Watkins Glen State Park is an enormous gorge full of beautiful waterfalls.  We got there early (and if you ever go, definitely get there as early as possible because by 10 a.m. the place was horrendously overcrowded and it was so annoying having to wait behind people while they stopped in the middle of a walkway and proceeded to take 10 dozen pictures with no regard to all of the people they were holding) while it was still cool, and there were only a few other cars in the parking lot.

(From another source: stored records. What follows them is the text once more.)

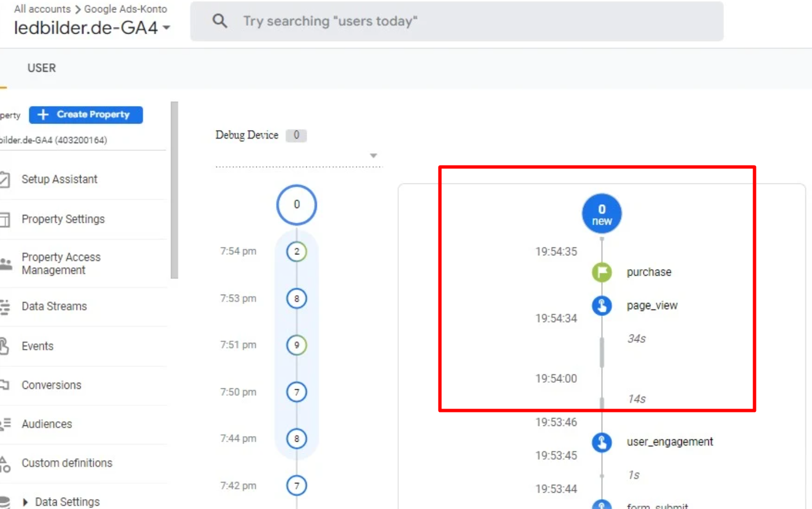This screenshot has width=812, height=509.
Task: Click the Create Property button
Action: click(x=86, y=114)
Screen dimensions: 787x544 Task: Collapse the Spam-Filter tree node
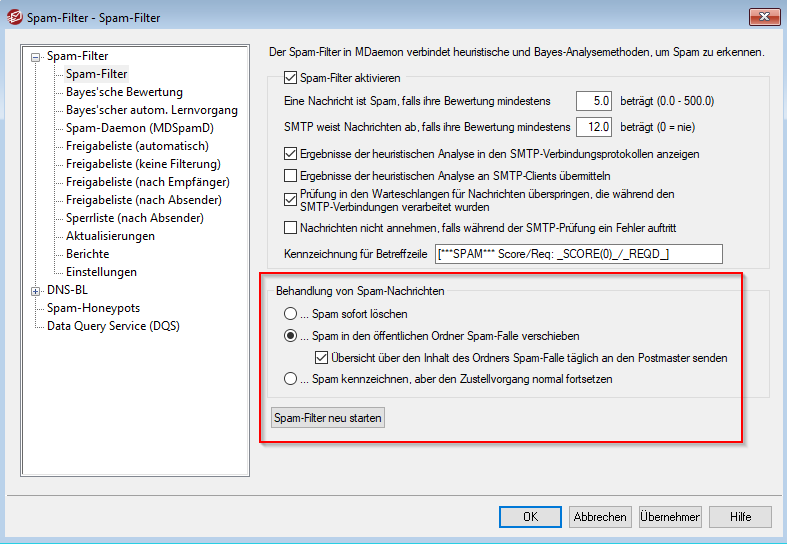37,57
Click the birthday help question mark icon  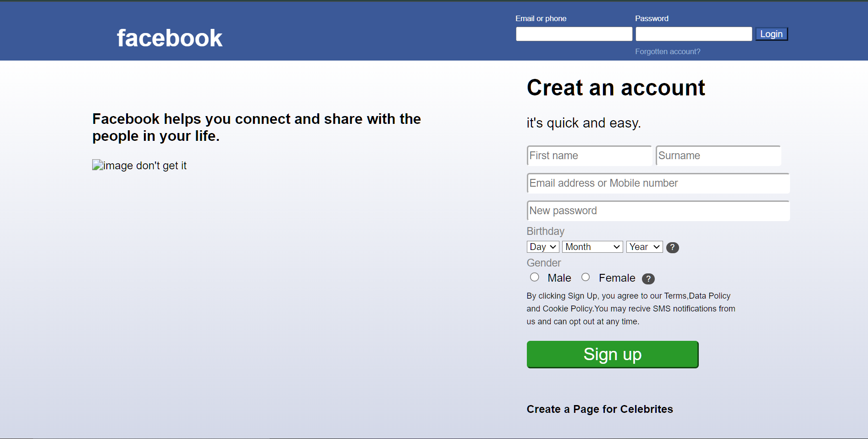point(672,247)
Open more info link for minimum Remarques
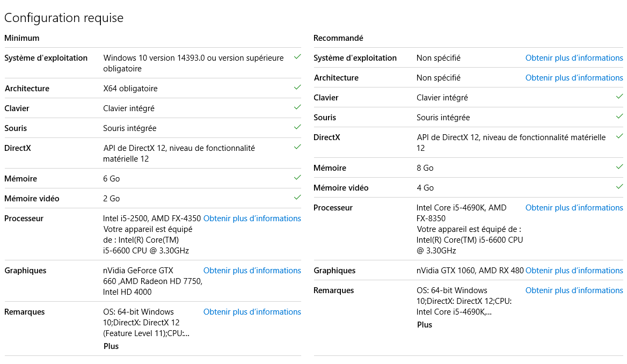This screenshot has width=627, height=364. [x=252, y=311]
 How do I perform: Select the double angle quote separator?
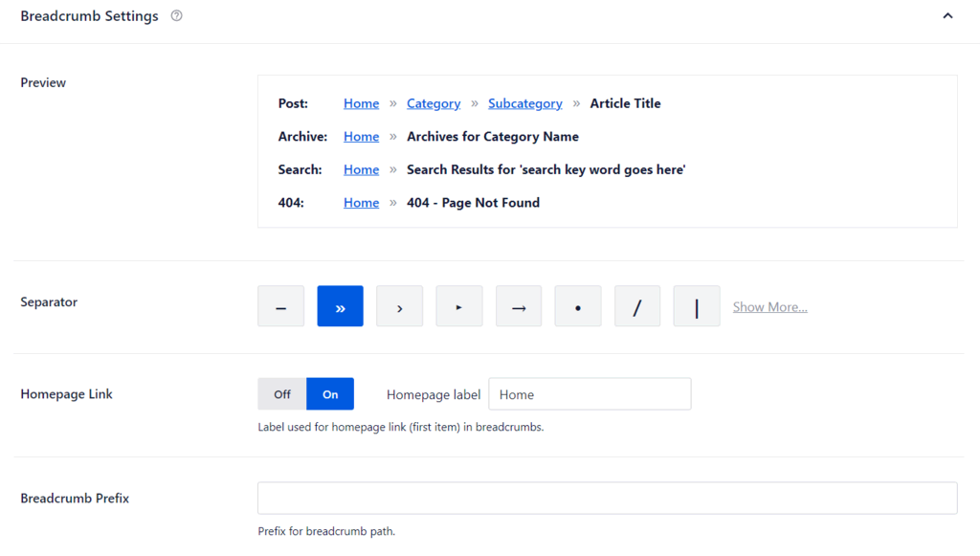coord(340,306)

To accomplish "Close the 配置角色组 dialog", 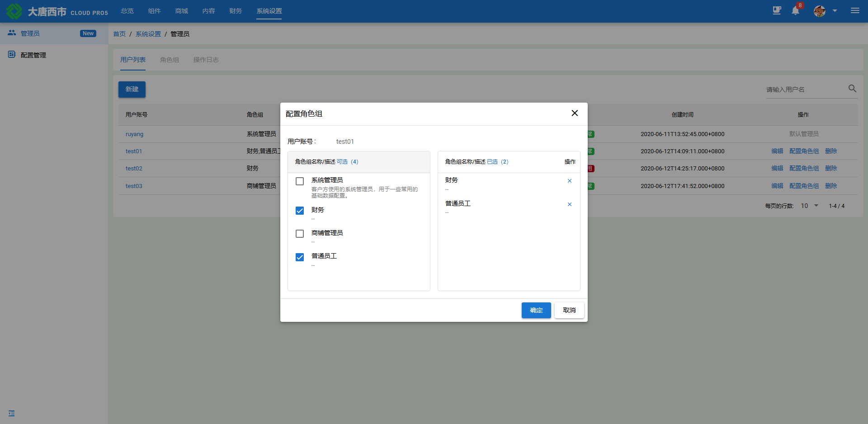I will pyautogui.click(x=575, y=113).
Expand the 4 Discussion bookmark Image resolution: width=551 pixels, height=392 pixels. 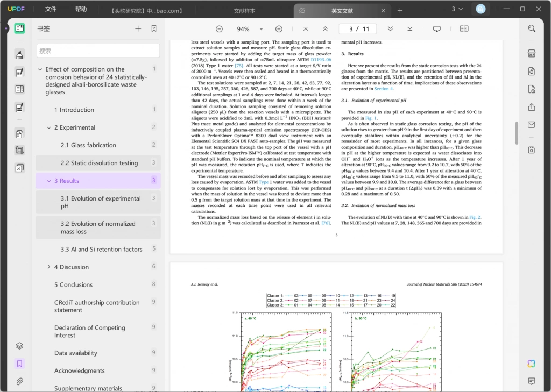tap(49, 267)
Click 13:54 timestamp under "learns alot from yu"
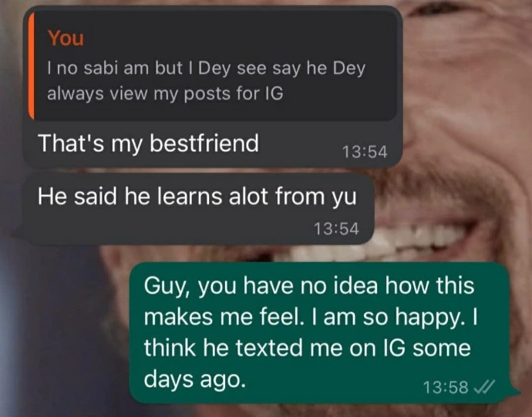 (336, 228)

This park is gorgeous.  We took hundreds and hundreds of pictures, but sometimes it just seems impossible to capture true natural beauty in a photograph.  I'm sure if you've ever been anywhere beautiful and you tried to capture it in a photo to show others, you know exactly what I mean.  There is no chance that you'll understand how amazing this place was from the pictures I'm going to post here, but it's still pretty enough that I'm going to post some anyway.

The entrance to the park

DH in front of one of the many, many waterfalls


The picture above is a great visual reminder of the power of water cutting through rocks.  The tops of those rocks used to be ground level where the water flower, but over time the river cut the rock away to create the gorge that it is now



 So many waterfalls.... 

The is basically the exact same picture that we had hanging on our fridge for so many years; see DH over there on the left?

There were sooooo many stairs

Natural beauty

I could post a hundred more pictures, but honestly, it's the sort of place that you really should just visit yourself.  And it's inspired us to make a more concerted effort to visit other state and national parks to explore local nature, especially in a couple of years when EH will be old enough to appreciate it with us.